To skip a few centuries to another French thinker, this same sentiment is echoed in Satre’s “Being for Others” as opposed to “Being for Oneself”.

If one strips away all aspects of Being for Others (one’s job, family, friends, society) one finds what is left of oneself at the end. This is not a Rousseau’ean reversal of time, but a present moment excision of all that is not Being for Oneself. There remain those few things that make themselves apparent as true interests, which one can imagine, outside of society, still being interested in. Philosophy is one of them, as well as music, and art in general.

Does that mean that we should abandon everything but the few things that we can take an interest in without being social? No, but I would argue that it is important for us to place an emphasis on them in our daily lives. What can one know about oneself if one finds being alone disagreeable? I often wonder if this is why we find trauma so compelling? It is a chance to vicariously live through a transcendent feeling of something completely beyond control. If we live only for others, we are continuously controlling and shaping ourselves to situations and people, consciously and unconsciously.

When I see black tyre traces on the road, I think, this is probably one of the most common incidents of an unintentional loss of control. I think of the inside of that moment, of the skid, of time expanding, of the feeling that seems emptied of everything and yet completely filled by something else. It is marked by an absence of control, of being near to the precipice. If we could walk around the mind of someone in that moment, what would it look like? What is this something else that exists inside these small moments? Is it the same for everyone? People who survive near-death situations often re-evaluate their lives, seeing everything from an “outside” perspective. It seems that being outside oneself belonged originally to the domain of religion and ritual, accessed via music, dance and art. Transcendence in a modern world seems to exert so great a pull that it is easy to see how religious experience develops in other forms, like drug and consumer culture. Obviously, the resurgence of religion, especially fundamentalist Islam and Christianity, is of great importance.

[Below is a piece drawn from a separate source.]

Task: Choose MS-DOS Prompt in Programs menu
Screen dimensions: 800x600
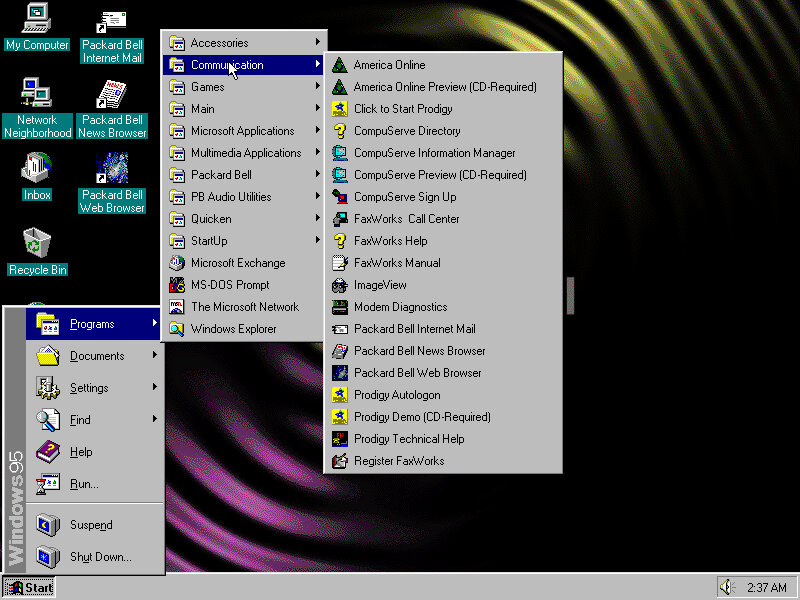Action: point(230,285)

Louis Dupré, author of The Enlightenment and the Intellectual Foundations of Modernity, criticizes the enlightenment for its “absence of genuine otherness, related to a lack of internal differentiation within the rationalist universals.”

A quick summary of what interested me here:

Of primary importance to Plato was that the universal should contain the particular within itself. Being was distinguished in the categories of motion and rest, otherness and sameness. By its own intrinsic momentum the universal moves towards particularization, not by being “applied” to particular instances. If universals are seen as independent of the concrete particularity in which they originated, they become permanently removed from the real. In the modern principle of sufficient reason, everything must have a reason why it should be rather than not be. But the idea that the real is rooted in an ideal principle does not imply that the human mind is necessarily capable of justifying it. This is a distinctly modern thought and the imposing of abstract universals on practical life lead to distinctly modern problems. Think: the Terror of the French Revolution.

Do we see this in fundamentalist religion and consumerist culture, in created universal principles transposed into practice, within whose frameworks exist the opportunities to lose control, to be transcendent? It is this concept that I want to explore further.

There is another book that I am reading about nostalgia, described by the author as “the permanent condition of modernity”. Coming from the Greek nostos “return home” + algos “pain”, it meant homesickness. But more on that later.

Angelica Mesiti, an Australian media artist won the Blake Award, a religious art prize, for her work Rapture (pictured), filmed in slow motion from under the main stage at the Big Day Out.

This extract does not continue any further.